La première exposition nationale de la carte postale

Carte postale

Carte postale

La première exposition nationale de la carte postale avec les artistes, les éditeurs et les collectionneurs.

Dans la presse de 1903, on apprend que la carte postale illustrée va avoir son « Salon », et son Salon absolument français ; un groupe d’artistes, d’éditeurs, de collectionneurs, vient en effet de se former dans le but de présenter au grand public l’ensemble de ses meilleurs travaux.

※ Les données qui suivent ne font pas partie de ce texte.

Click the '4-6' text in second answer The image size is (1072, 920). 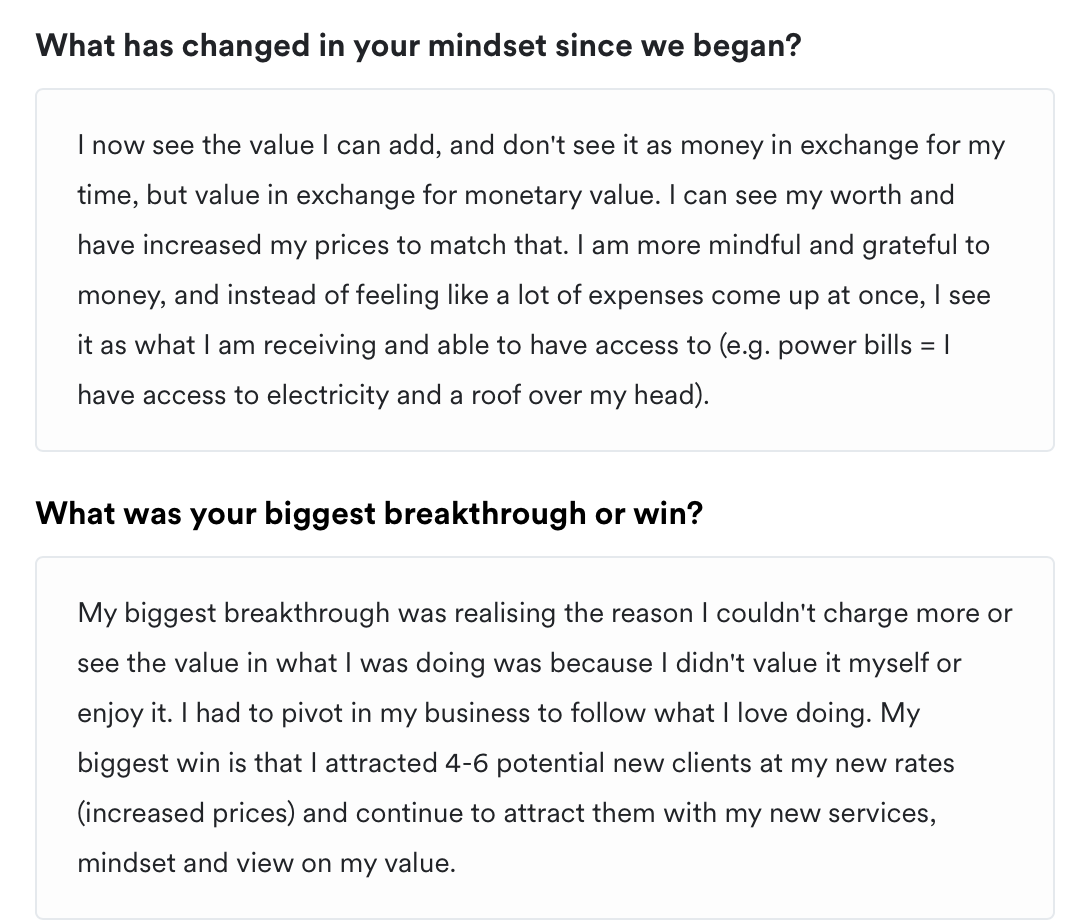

C’est dans un Salon du Cercle de la Librairie que le Comité d’initiative de l’Exposition nationale des Cartes postales s’est réuni ces jours-ci, sous la présidence de M. G. Piprot. Il a été décidé que l’exposition serait organisée dans un vaste local, au mois de novembre prochain, ce local n’est pas encore désigné, mais déjà les bases de l’Exposition sont jetées, une circulaire a été rédigée et adressée aux artistes, collectionneurs et éditeurs, et il est à croire que ceux-ci entendront l’appel qui leur est fait. J’ai vu M. Piprot, qui a bien voulu me dire quelle sera la portée de l’Exposition dont il a eu l’initiative et quelle en sera l’organisation. L’Exposition durera un mois, elle comprendra : une exposition rétrospective, dans laquelle figureront toutes les collections, cartes, journaux ou documents, intéressant l’histoire de la carte postale, ses origines, ses développements ; un Salon exposition de la carte postale illustrée actuelle. un Salon consacré aux originaux des cartes postales d’artistes. Le Salon, proprement dit, sera divisé en six sections : gravure, lithographie, photo gravure, photographie, coloris, et, enfin, albums, bibliothèques, meubles pour cartes postales. L’exposition sera purement, uniquement française, rien d’étranger n’y sera admis. Des prix seront décernés aux plus belles collections d’amateurs et aux plus belles productions des artistes ou des éditeurs.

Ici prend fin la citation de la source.